3.2.3. Atomic Force Microscopy (AFM)

Aliquots of 1 μL freshly prepared ENP in water or the same ENP after storage at +4 °C were placed on the freshly cleaved mica surface for 1 min. Then 100 μL water was added to the surface, followed by immediate removal of the whole droplet by a nitrogen flow. ENP were analyzed using a Ntegra Prima (NT-MDT, Moscow, Russia) atomic force microscope. All AFM observations were performed with high-resolution silicon cantilevers with resonance frequencies from 190 to 325 kHz in the attraction regime of intermittent contact mode at a scan rate of 1 Hz. The free amplitude of the cantilever in the air was in the range of 1–10 nm. For standard image processing and presentation, FemtoScan Online (Advanced Technologies Center, Moscow, Russia) was used for height analysis—SPM Image Magic (http://spm-image-magic.software.informer.com, accessed on 1 September 2021).

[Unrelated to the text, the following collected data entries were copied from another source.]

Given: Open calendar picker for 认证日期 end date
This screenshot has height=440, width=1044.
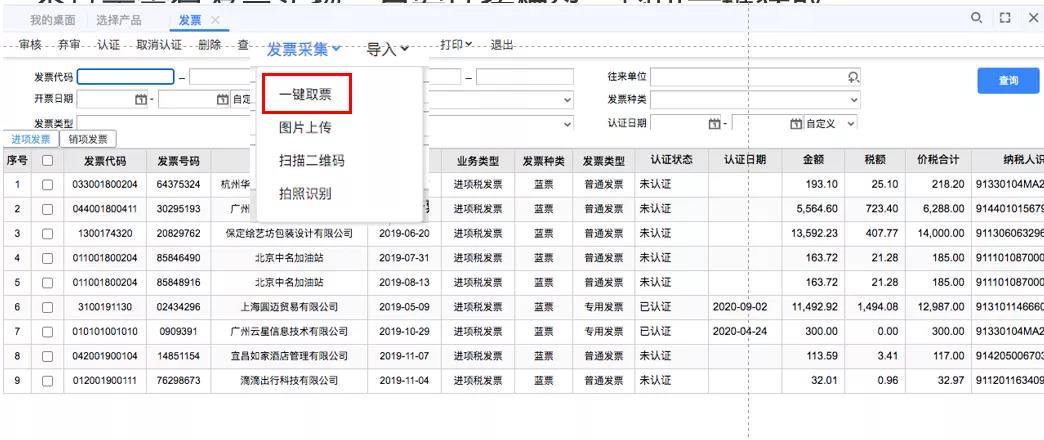Looking at the screenshot, I should (x=795, y=123).
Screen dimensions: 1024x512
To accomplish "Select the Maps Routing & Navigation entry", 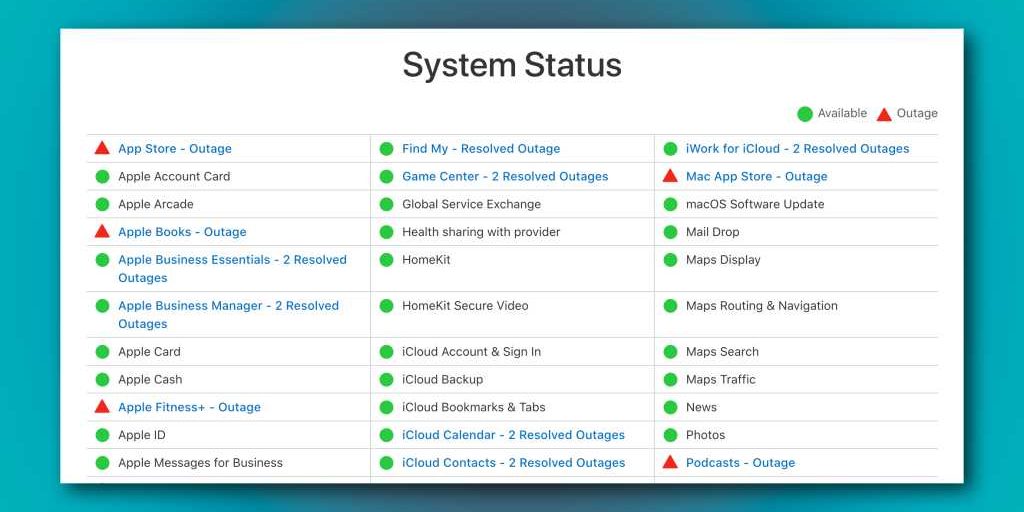I will click(x=761, y=306).
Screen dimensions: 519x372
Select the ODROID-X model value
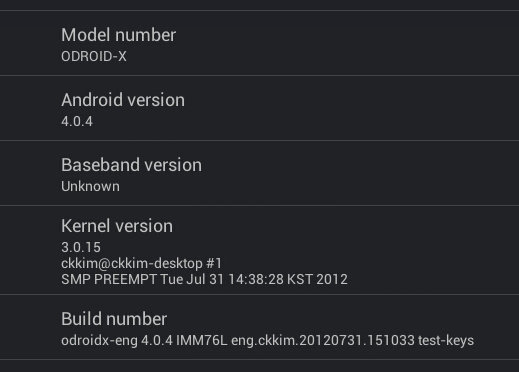tap(94, 56)
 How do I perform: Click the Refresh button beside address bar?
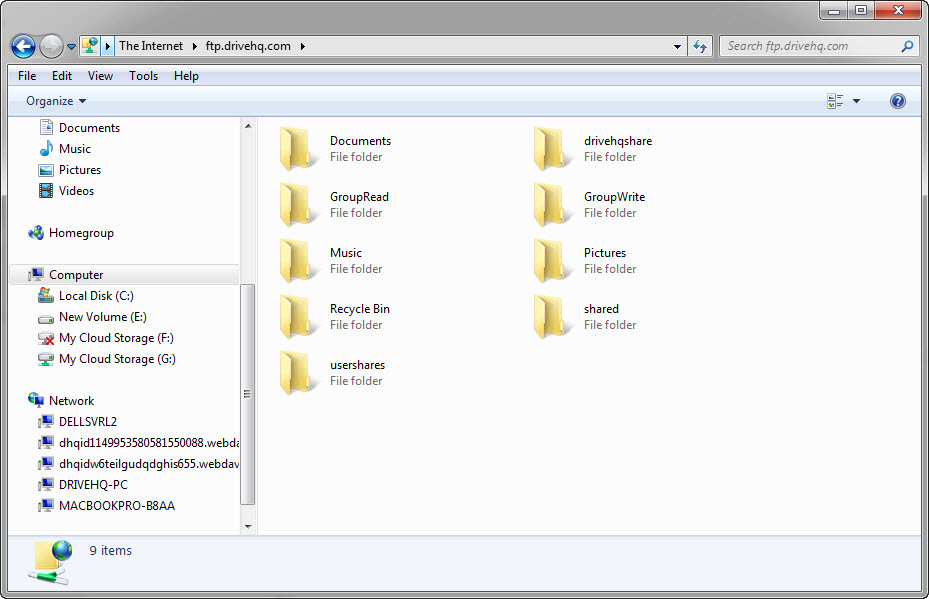(x=700, y=46)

3.2.4. Dynamic Light Scattering (DLS)

The ENP hydrodynamic radiuses were determined by dynamic light scattering (DLS) using NANO-flex 180° (Microtrac, St. Petersburg, Russia). The refraction index (n) of any protein NP was 1.4, n (water) = 1.3 and n (HFIP) = 1.27 [10]. All measurements were performed at room temperature in deionized water.

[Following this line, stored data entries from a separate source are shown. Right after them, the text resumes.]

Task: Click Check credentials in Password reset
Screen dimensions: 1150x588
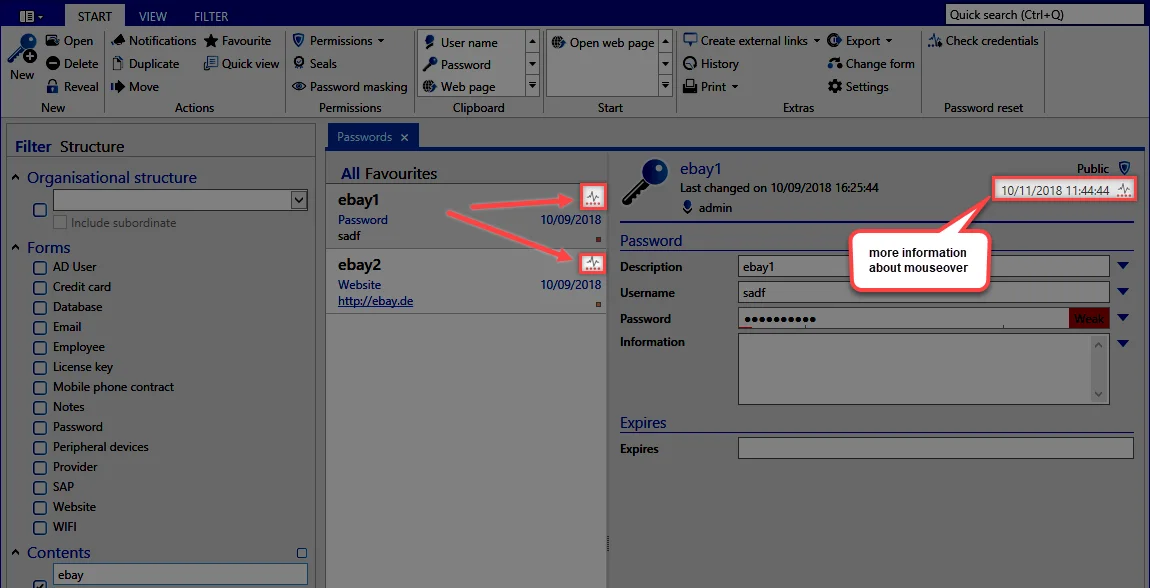Action: (983, 41)
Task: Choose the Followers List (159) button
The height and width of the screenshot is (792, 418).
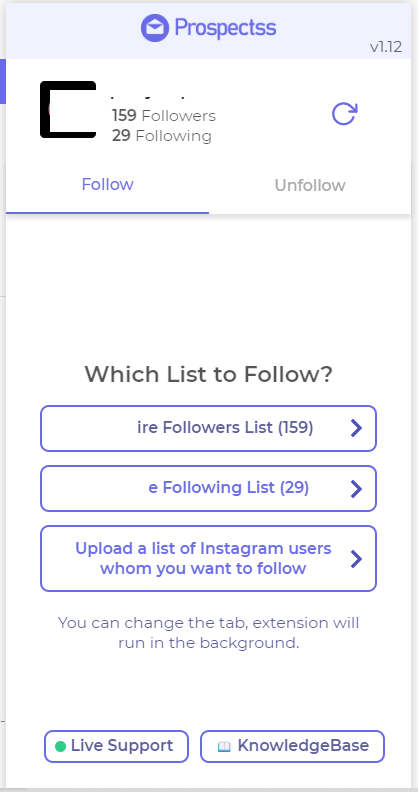Action: coord(208,428)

3.2.5. Ultraviolet (UV) Spectroscopy

The UV absorption spectra of the enzyme solutions in water and corresponding ENP were determined using a NanoDrop 2000c UV-Vis spectrophotometer (Thermo Scientific, Waltham, MA, USA).

3.2.6. Circular Dichroism Spectroscopy

To probe protein conformational changes, circular dichroism (CD) spectra of 7 enzyme solutions in water, HFIP and corresponding ENP suspensions were obtained by a Chirascan spectrophotometer (Applied Photophysics, Leatherhead, UK). For quantitative analysis of CD spectra, CDNN 2.1 (bestsel.elte.hu Gerald. Bohm, 1997, CD Spectra Deconvolution, Delphi, Halle) software was used.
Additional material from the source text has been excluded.